Embora Topiary não divulgue a sua idade, ele se descreve como um adolescente e "um habitante da internet com paixão por mudanças". Ele acredita fazer parte de uma renovação geracional no modo como a tecnologia --especificamente a internet-- está cada vez mais sendo usada como uma ferramenta capaz de influenciar o mundo. As ações do Anonymous, em particular, diz ele, atraíram atenção para a ideia de que atos executados on-line podem ter um impacto significativo na vida real --"ligando as duas realidades". Mas ele também reconhece que as ações do Anonymous, do LulzSec e de outros hackers afiliados podem ser usadas por governos como justificativa para um controle maior da internet. Sendo assim, como ele equilibra as suas ações com essa possibilidade?
"Isso só resultará em maior controle do governo se nós permanecermos apáticos e deixarmos isso acontecer", diz ele. "O objetivo do Anonymous é cortar brutalmente essa decisão ao meio e gritar 'NÃO' a leis com as quais não concordamos. As leis devem ser respeitadas quando são justas, não obedecidas sem questionamento."
FÉRIAS
No entanto, Topiary está agora tirando umas férias das infrações à lei. Ele afirma que vai continuar operando às margens do Anonymous, mas sem se engajar mais em ações hackers. Em vez disso, ele pretende criar arte, vídeos e gráficos para o grupo a fim de ajudar em um novo projeto de relações públicas, a ser intitulado Voice.
"Estou [trabalhando] nele sem parar há um bom tempo, é algo que toma bastante tempo", diz ele. "Algumas pessoas são capazes de lidar como isso durante anos, e eu respeito essas pessoas. Eu simplesmente precisava de um pouco de ar e de uma nova página na era Anonymous/LulzSec."

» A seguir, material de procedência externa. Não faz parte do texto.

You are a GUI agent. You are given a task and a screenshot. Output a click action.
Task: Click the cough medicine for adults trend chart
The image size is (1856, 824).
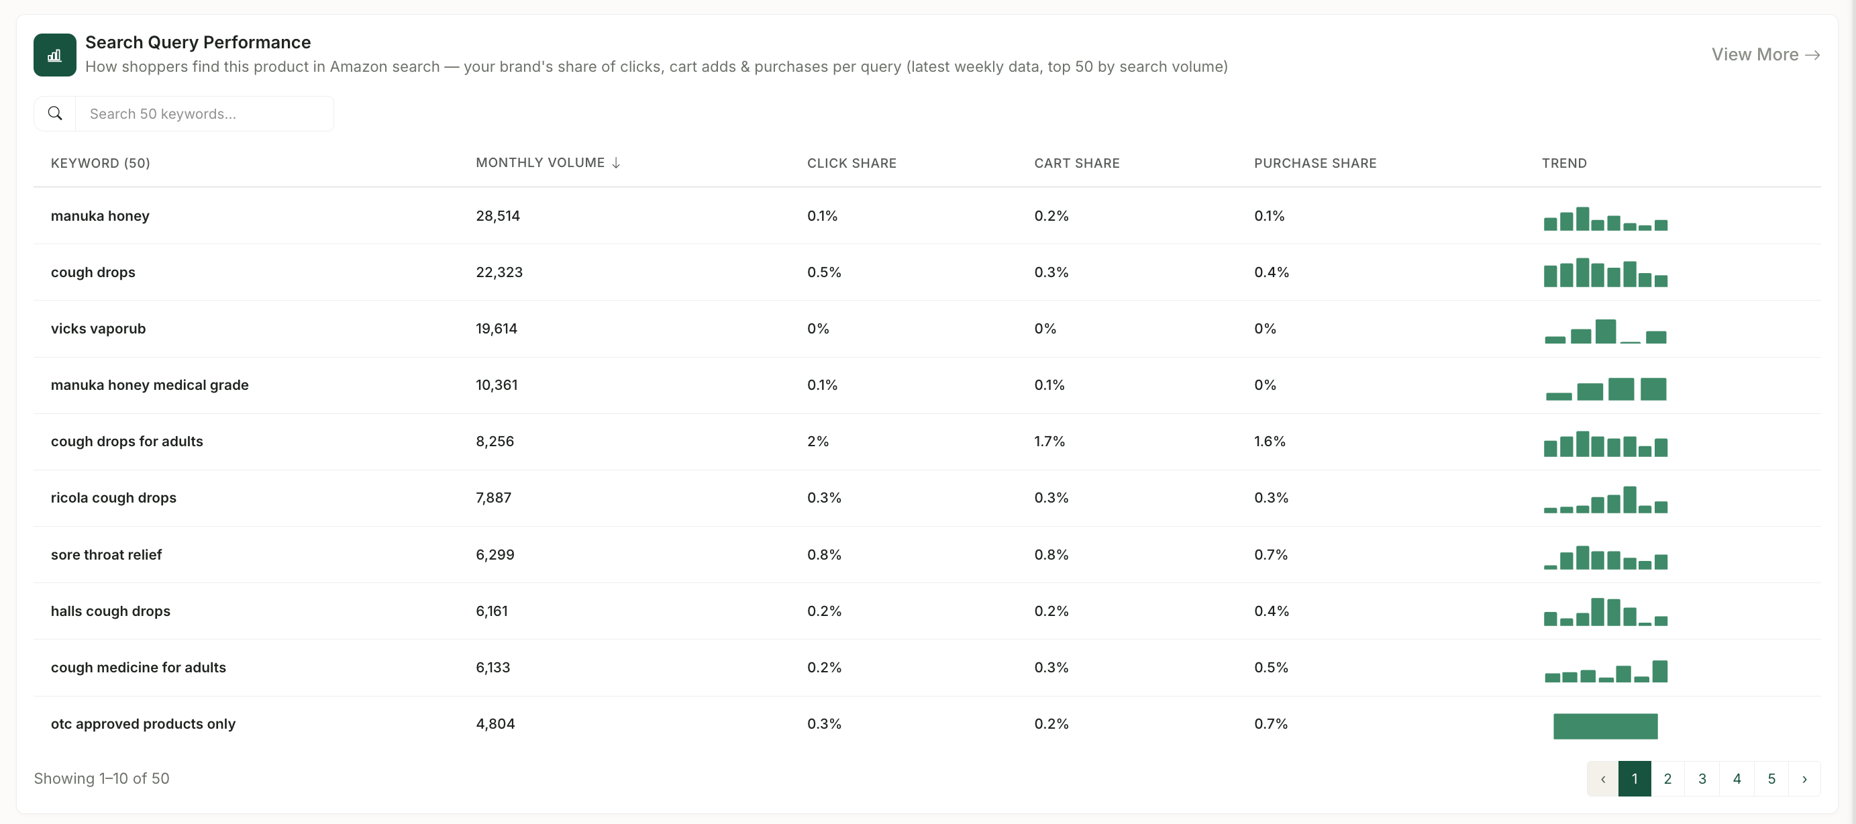pos(1605,671)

Após a prisão de Cleary no mês passado, hackers norte-americanos suspeitos de serem afiliados ao LulzSec tiveram suas casas invadidas pela polícia em Ohio e Iowa. No passado, hackers receberam imunidade em causas criminais se cooperassem com as autoridades. Mas, se fosse pego, Topiary afirma que "jamais denunciaria" outros hackers e que preferiria "muito mais" ir para a prisão do que trabalhar para o governo em qualquer função.

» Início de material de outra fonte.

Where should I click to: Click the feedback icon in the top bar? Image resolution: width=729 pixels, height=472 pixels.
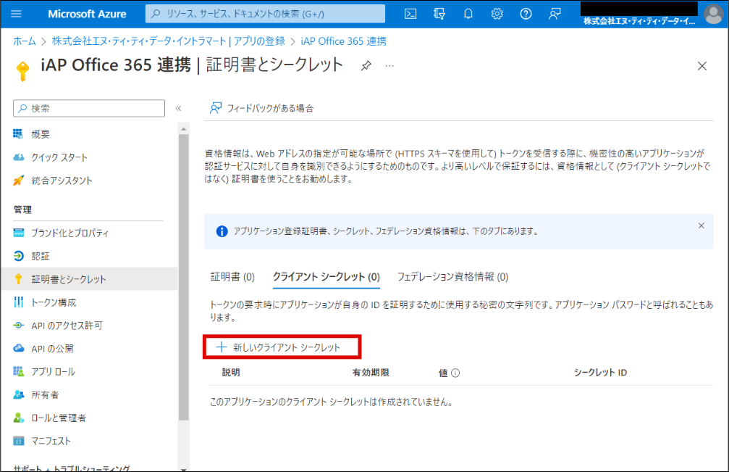(555, 14)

"Não tenho certeza de que eu teria um lugar na segurança do governo, a menos que eles gostem de tuítes bizarros", diz ele. "Mas, novamente, não, eu não aceitaria um trabalho no qual tivesse que lutar contra tudo aquilo pelo que lutei. Bem, no que se refere às autoridades, se elas estão com as garras afiadas, não há muito o que eu possa fazer. Mas só espero que eles não tenham localizado algum de nós, especialmente meus amigos do LulzSec."